Most enteric coatings work by presenting a surface that is stable to highly acidic pH of the stomach but breaks down rapidly at a less acidic (relatively more basic) pH.

Where does an enteric-coated tablet dissolve?

Enteric-coated tablets dissolve in the small intestine.

How do you take enteric-coated tablets?

Enteric-coated tablets are swallowed whole with a full glass of water (8 ounces/ 240 millilitres).

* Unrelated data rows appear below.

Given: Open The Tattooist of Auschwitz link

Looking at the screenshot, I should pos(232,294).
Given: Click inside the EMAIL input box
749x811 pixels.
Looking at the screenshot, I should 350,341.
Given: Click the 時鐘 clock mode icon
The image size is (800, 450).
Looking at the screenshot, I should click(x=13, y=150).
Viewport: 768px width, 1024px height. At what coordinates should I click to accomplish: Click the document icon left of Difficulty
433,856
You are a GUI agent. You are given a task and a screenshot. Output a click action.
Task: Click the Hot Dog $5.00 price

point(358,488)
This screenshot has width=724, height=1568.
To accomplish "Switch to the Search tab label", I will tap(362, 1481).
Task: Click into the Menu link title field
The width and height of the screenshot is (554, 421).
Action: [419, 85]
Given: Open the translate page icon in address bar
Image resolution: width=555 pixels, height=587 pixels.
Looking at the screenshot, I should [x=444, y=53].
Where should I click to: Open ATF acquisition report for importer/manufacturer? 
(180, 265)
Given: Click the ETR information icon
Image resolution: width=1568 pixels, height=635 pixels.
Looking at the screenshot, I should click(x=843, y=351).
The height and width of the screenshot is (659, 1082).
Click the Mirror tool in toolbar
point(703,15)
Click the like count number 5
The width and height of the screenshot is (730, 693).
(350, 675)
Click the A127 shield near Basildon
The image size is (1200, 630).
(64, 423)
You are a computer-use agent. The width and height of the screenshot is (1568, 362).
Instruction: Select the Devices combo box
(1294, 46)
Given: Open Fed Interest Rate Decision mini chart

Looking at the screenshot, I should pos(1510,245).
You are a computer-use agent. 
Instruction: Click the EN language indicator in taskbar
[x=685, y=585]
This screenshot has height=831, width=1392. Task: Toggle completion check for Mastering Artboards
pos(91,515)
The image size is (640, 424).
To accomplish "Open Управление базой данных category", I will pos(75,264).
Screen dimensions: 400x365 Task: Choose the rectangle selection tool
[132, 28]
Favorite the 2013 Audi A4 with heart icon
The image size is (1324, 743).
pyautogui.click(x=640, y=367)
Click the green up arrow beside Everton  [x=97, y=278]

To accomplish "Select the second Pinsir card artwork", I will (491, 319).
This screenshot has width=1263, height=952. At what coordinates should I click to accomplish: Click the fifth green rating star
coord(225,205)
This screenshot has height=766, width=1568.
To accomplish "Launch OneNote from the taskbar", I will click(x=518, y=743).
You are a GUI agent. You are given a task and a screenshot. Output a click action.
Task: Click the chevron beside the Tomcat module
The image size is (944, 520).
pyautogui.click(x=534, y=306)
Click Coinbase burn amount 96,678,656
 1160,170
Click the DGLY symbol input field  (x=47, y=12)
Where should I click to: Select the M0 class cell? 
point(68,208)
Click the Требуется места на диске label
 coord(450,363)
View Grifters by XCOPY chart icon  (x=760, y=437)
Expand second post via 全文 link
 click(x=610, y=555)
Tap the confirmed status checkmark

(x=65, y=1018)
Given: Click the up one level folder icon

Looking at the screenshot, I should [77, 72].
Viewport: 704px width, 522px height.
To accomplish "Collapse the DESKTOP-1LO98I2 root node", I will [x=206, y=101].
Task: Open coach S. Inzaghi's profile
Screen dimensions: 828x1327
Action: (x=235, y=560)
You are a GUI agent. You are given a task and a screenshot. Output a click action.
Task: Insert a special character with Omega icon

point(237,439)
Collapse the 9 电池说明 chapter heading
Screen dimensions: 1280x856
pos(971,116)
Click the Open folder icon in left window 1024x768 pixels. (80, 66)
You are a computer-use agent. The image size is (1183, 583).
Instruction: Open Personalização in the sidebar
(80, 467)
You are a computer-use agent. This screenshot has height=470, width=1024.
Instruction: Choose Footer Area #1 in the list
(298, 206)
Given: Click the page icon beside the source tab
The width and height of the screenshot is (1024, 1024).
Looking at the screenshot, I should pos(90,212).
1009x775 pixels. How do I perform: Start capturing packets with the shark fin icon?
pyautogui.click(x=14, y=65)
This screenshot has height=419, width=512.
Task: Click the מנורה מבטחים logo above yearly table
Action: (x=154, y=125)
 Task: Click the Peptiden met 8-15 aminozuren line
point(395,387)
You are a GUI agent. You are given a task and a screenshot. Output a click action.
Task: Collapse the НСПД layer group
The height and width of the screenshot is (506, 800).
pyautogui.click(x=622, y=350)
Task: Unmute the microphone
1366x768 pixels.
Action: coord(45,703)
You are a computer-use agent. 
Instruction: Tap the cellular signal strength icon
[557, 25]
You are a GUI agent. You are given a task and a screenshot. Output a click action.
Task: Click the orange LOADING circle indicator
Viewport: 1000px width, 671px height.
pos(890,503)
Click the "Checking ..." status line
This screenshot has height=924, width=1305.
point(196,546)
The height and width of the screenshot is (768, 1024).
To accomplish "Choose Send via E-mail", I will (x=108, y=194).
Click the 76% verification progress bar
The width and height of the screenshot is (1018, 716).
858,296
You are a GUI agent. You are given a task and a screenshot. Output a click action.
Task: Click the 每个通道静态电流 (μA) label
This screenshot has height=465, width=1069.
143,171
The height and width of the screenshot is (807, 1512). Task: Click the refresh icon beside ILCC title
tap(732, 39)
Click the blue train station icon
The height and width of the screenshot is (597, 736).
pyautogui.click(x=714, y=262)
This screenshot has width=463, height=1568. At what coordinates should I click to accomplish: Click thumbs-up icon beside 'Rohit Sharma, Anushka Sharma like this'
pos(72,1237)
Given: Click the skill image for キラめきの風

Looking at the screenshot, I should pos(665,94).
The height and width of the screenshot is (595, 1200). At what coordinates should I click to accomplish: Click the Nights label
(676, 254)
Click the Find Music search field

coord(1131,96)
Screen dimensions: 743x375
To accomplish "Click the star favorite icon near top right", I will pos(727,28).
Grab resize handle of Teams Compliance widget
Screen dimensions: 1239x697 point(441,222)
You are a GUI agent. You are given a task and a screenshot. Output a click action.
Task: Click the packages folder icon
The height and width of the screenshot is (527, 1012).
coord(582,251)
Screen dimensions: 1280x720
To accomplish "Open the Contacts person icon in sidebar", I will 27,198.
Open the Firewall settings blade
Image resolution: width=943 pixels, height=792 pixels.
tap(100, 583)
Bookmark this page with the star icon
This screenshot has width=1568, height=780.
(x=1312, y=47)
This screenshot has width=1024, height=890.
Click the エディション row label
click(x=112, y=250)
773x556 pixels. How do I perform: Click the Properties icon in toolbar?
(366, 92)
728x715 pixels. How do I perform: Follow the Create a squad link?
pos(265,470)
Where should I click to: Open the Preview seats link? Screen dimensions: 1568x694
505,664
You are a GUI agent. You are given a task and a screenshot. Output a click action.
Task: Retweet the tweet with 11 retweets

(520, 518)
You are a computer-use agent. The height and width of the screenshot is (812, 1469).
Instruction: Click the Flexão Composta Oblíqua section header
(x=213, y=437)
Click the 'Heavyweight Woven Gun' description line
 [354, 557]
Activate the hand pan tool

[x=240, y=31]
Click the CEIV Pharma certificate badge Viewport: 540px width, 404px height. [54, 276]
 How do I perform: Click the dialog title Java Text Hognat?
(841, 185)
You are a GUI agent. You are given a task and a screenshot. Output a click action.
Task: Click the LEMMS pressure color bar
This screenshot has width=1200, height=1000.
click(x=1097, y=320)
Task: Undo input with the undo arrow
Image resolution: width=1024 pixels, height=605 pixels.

Can you cut enteric-coated tablets?

Enteric-coated tablets should never be cut or crushed. They are designed to remain intact in the stomach (and exhibit low permeability to gastric fluids), but disintegrate and allow drug dissolution and absorption and/or effect once the dosage form reaches the small intestine.

References

  • Allen L. and Ansel H. (2014). Ansel’s Pharmaceutical Dosage Forms and Drug Delivery Systems. Philadelphia: Lippincott Williams and Wilkins.
  • Augsburger, L. and Hoag, S. (2008). Pharmaceutical Dosage Forms: Tablets (3rd ed.). New York: Informa Healthcare USA, Inc.
  • Aulton, M. and Taylor, K. (2013). Aulton’s Pharmaceutics: The Design and Manufacture of Medicines, (4th ed.). Edinburgh: Churchill Livingstone.
  • Coating from http://cosarpharm.com/fa/wp-content/uploads/2015/12/Coating.pdf [accessed Jan 7 2019].
  • Cole, G. (2002). Pharmaceutical Coating Technology. UK: Taylor & Francis Ltd.
  • Felton, L. (2012). Remington Essentials of Pharmaceutics. UK: Pharmaceutical Press.
  • Felton, L. (2017). Aqueous Polymeric Coatings for Pharmaceutical Dosage Forms (4th ed.). New York: Taylor & Francis Group, LLC.
  • Lieberman, H., Lachman, L. and Schwartz, J. (1990). Pharmaceutical Dosage Forms: Tablets. New York: Marcel Dekker, Inc.
  • Ofoefule, S. (2002). Textbook of Pharmaceutical Technology and Industrial Pharmacy. Nigeria: Samakin (Nig.) Enterprise.
  • Qui, Y., Chen, Y., Zhang, G., Yu, L. and Mantri, R. (2017). Developing Solid Oral Dosage Forms: Pharmaceutical Theory and Practice (2nd ed.). United Kingdom: Elsevier Inc.
  • Rowe, R., Sheskey, P. and Quinn, M. (2009). Handbook of Pharmaceutical Excipients (6th ed.). USA: Pharmaceutical Press and American Pharmacists Association.
  • Tarcha, P (1991). Polymers for Controlled Drug Delivery. USA: CPC Press, Inc.
  • USP23/NF18: United States Pharmacopeial Convention, Rockville MD, 1995.